I took summer swimming lessons when I was young. The pool was chlorinated and nobody told me about goggles. My vision blurred for hours after.
Bright light was the worst; it would have been easier to keep my eyes shut. The chlorine halo made the world strange, but I kept my eyes open all the same. For a few hours, my ability to see detail broke. I opened my eyes wide, amazed at my loss of control and the blur. Light, dark, color, movement, all of it fought for my attention and none of it won. My visual focus sort of spread out, become broader and less refined. I saw much more than usual as though I had become huge somehow, but I could not comprehend.
DETAIL documents my continued interest in the act of perception. It is a selected sample of artwork I have made to expand and/or contract my ability to see. In this series, I attempt to shift my own scale though the act of perception, drawing and painting. A small scale shift, enough to see if I can perhaps approximate the kind of detail that I might see if I were a bit bigger or smaller than I am. This show includes three general areas where I have explored perception and detail.
First, maps are a great device for exploring detail. They exclude nearly everything, all of the world except for a bare few remainders designated as important such as a road, boundary, or zone. A map says a lot about which details matters most for the mapmaker.

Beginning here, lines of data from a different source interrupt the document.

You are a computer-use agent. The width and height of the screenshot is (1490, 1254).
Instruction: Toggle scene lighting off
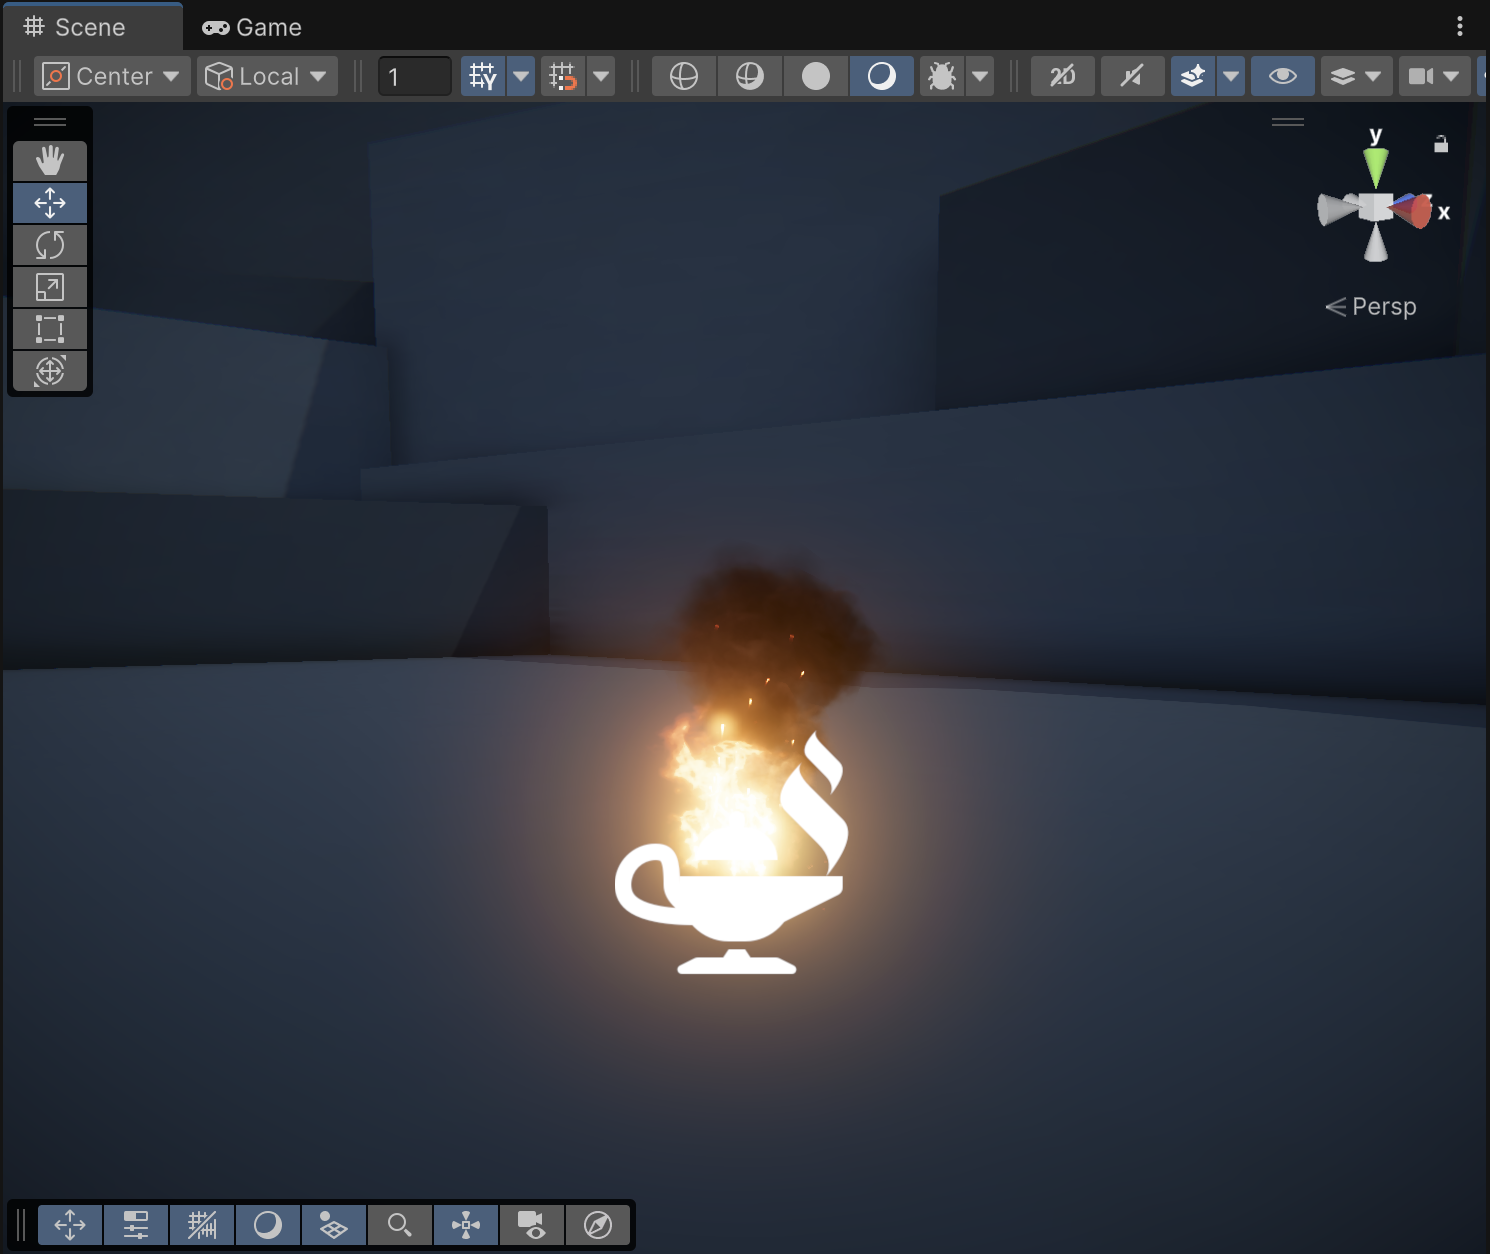[x=1132, y=76]
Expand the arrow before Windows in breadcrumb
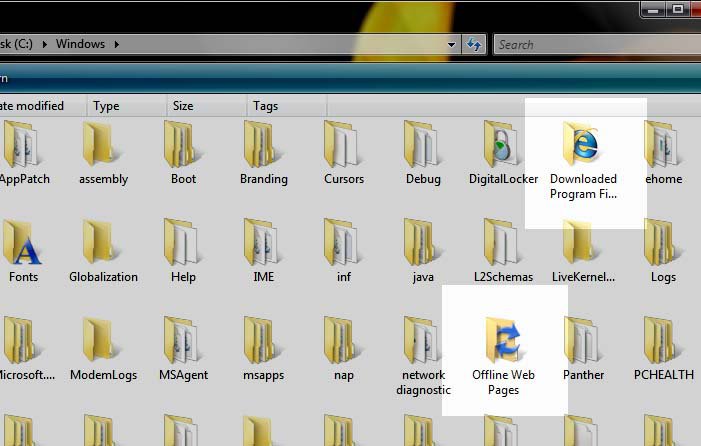 click(x=45, y=44)
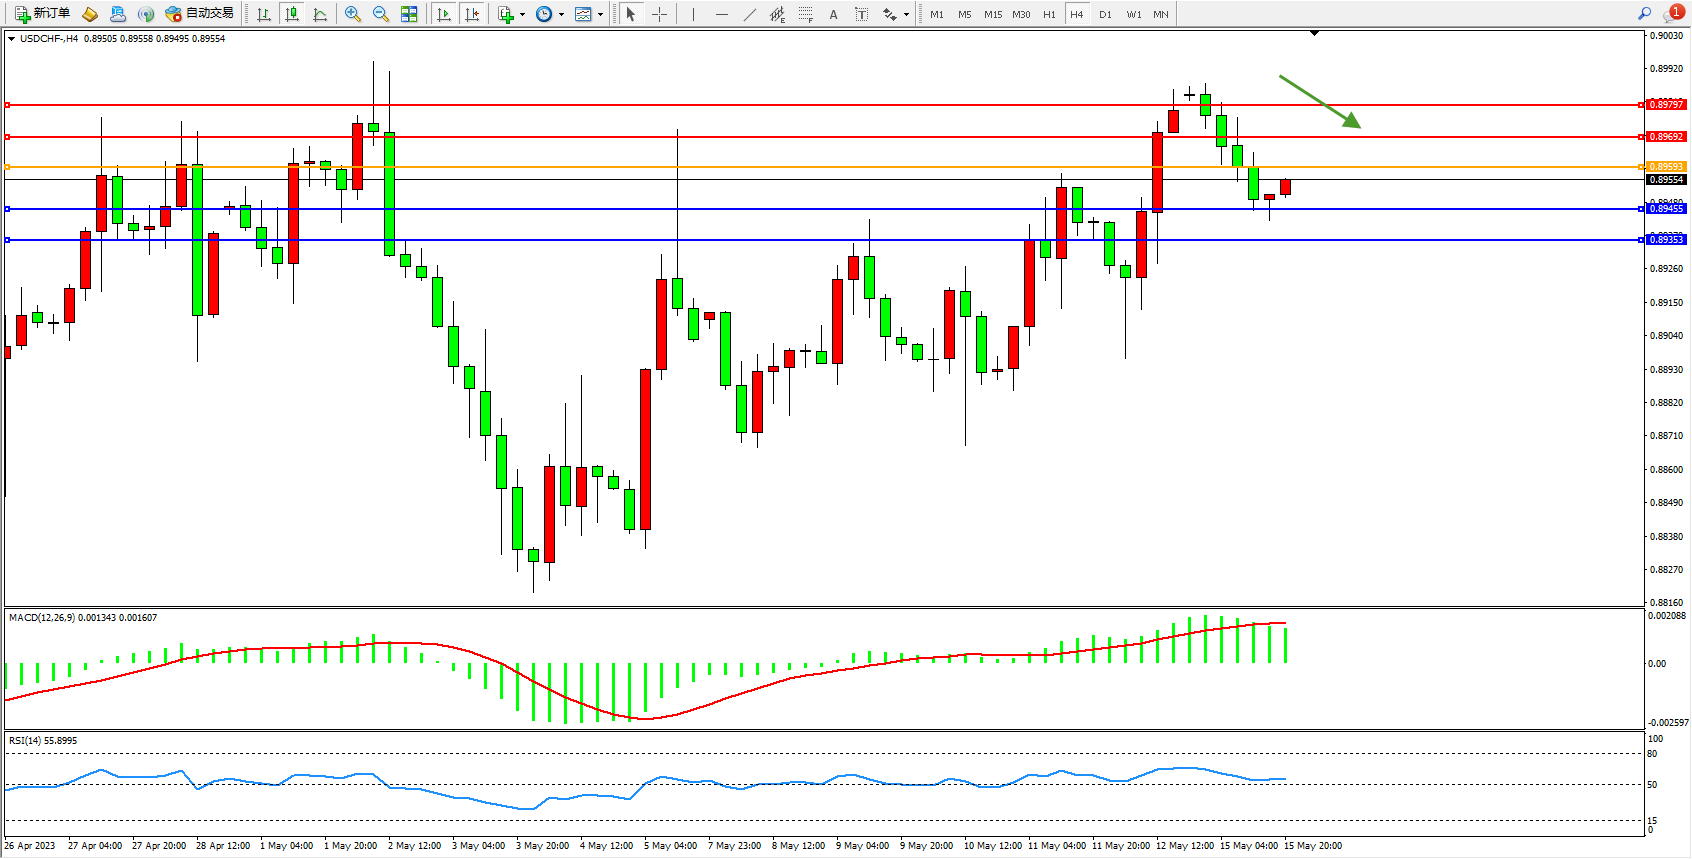Viewport: 1692px width, 859px height.
Task: Click the New Order (新订单) button
Action: point(42,14)
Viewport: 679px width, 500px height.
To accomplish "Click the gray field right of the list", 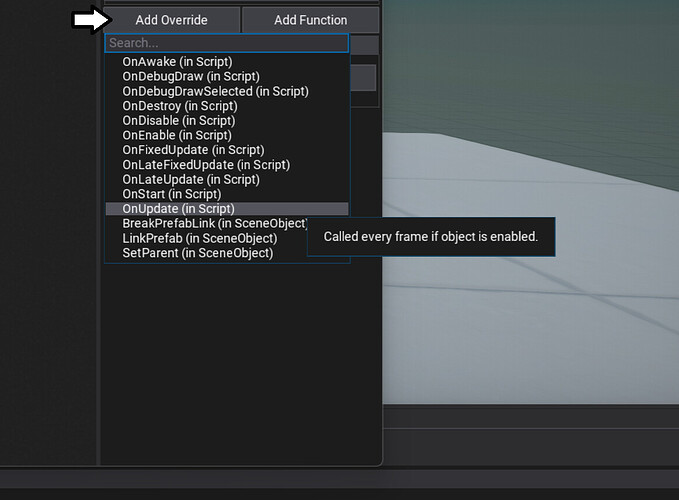I will (363, 78).
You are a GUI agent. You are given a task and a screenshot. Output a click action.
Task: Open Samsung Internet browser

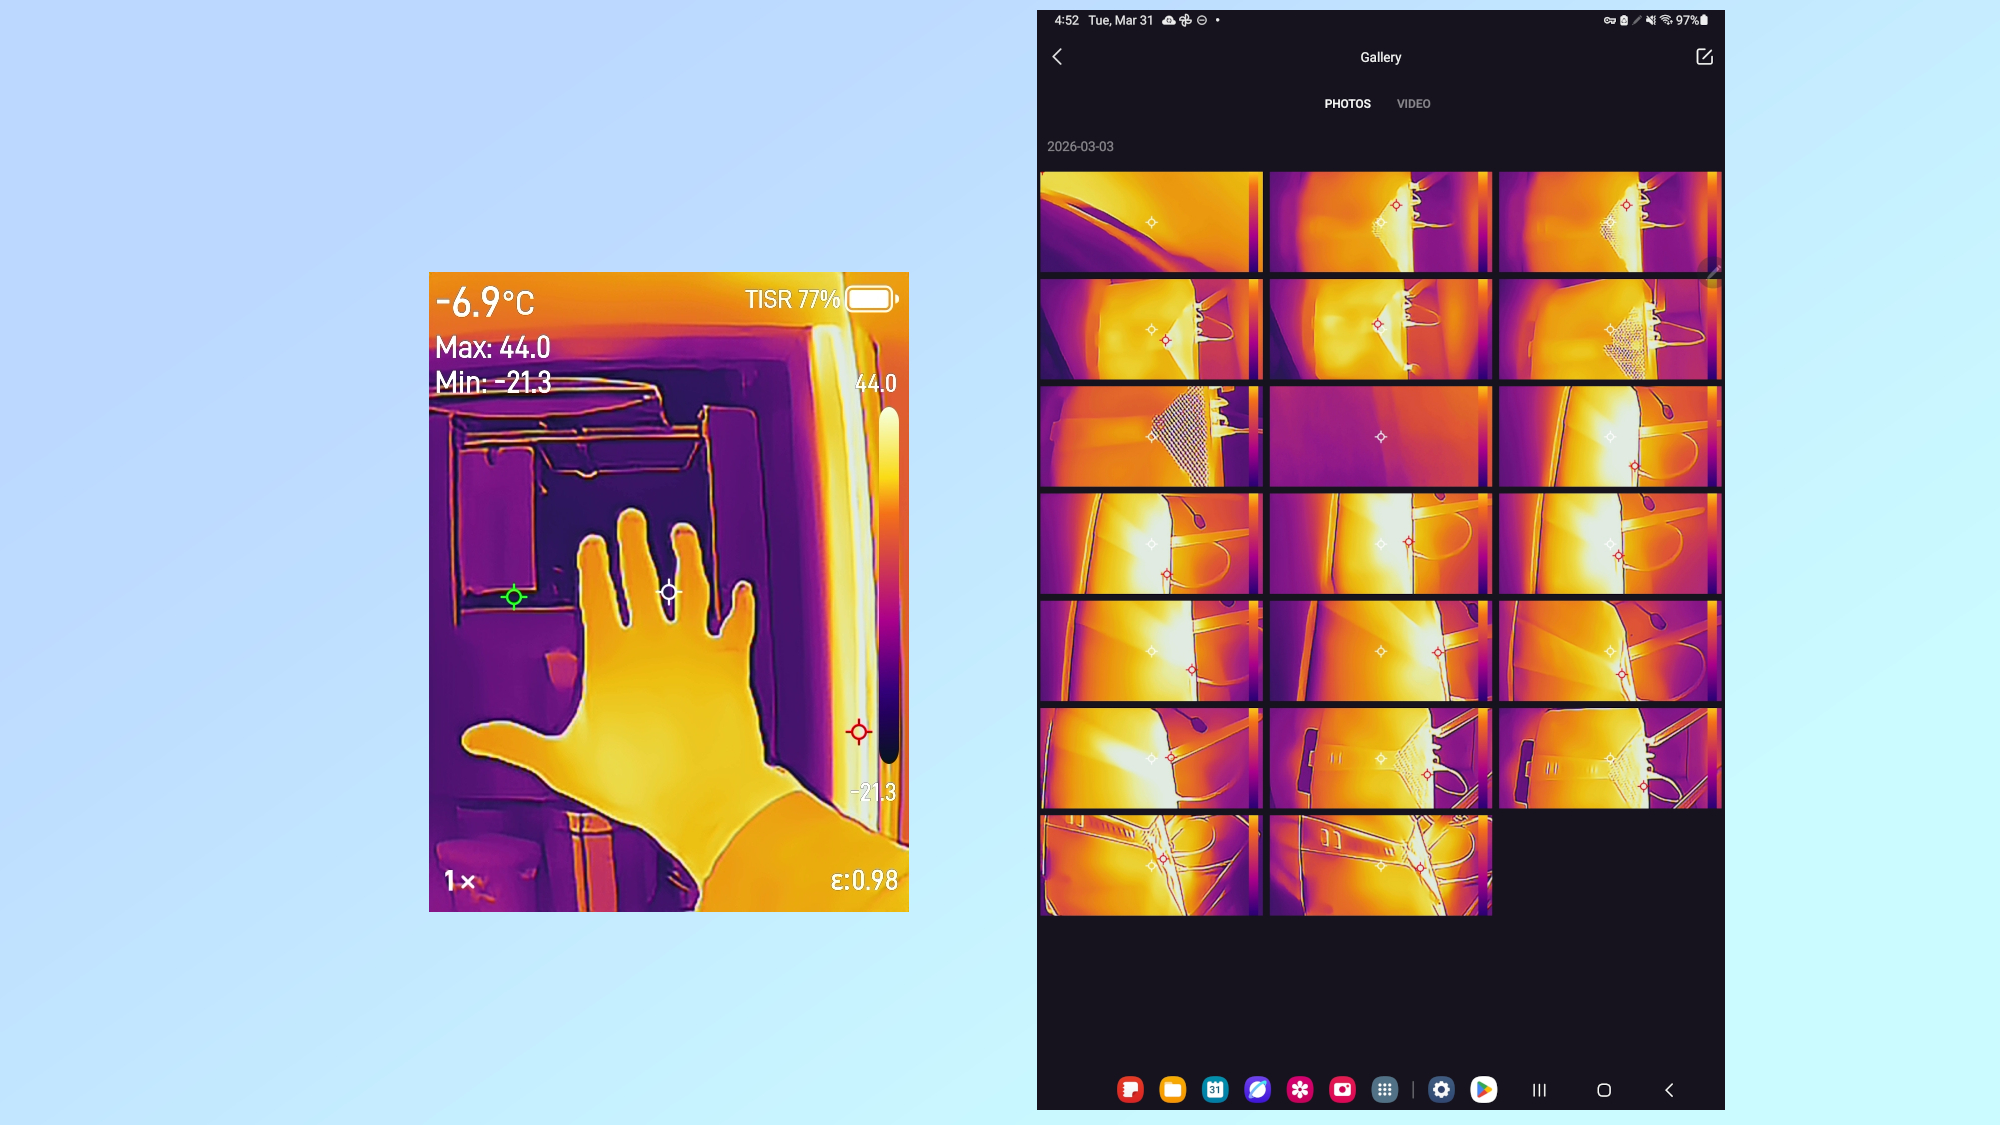point(1258,1089)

Second, detail in landscape contends directly with complexity. I cannot paint everything I see because I do not have enough time. Of necessity, landscape painting is the result of excluding practically everything except for the very few details that I designate as important. In a natural panorama, complexity is often about repetition. Hills, clouds, trees, branches, leaves, flowers and twigs all repeat. Variation in spacing, scale and overlap obscure this essential truth, but repetitive form is why real life landscape overwhelms. In these works, I try to focus detail on the things not usually focused upon. Much of this series is about shifting detail towards the scrub; that endless web of twigs, branches and messy brambles normally edited out of landscape.
Third, I am interested in movement and its connection to detail. Our eyes jump to the movement of fire, explosion, dogs running, and the evidence of wind across land or sky as it pushes through clouds. Movement itself is its own sort of detail, blurring and decreasing all the elements around it, drawing our attention to it whether we choose so or not.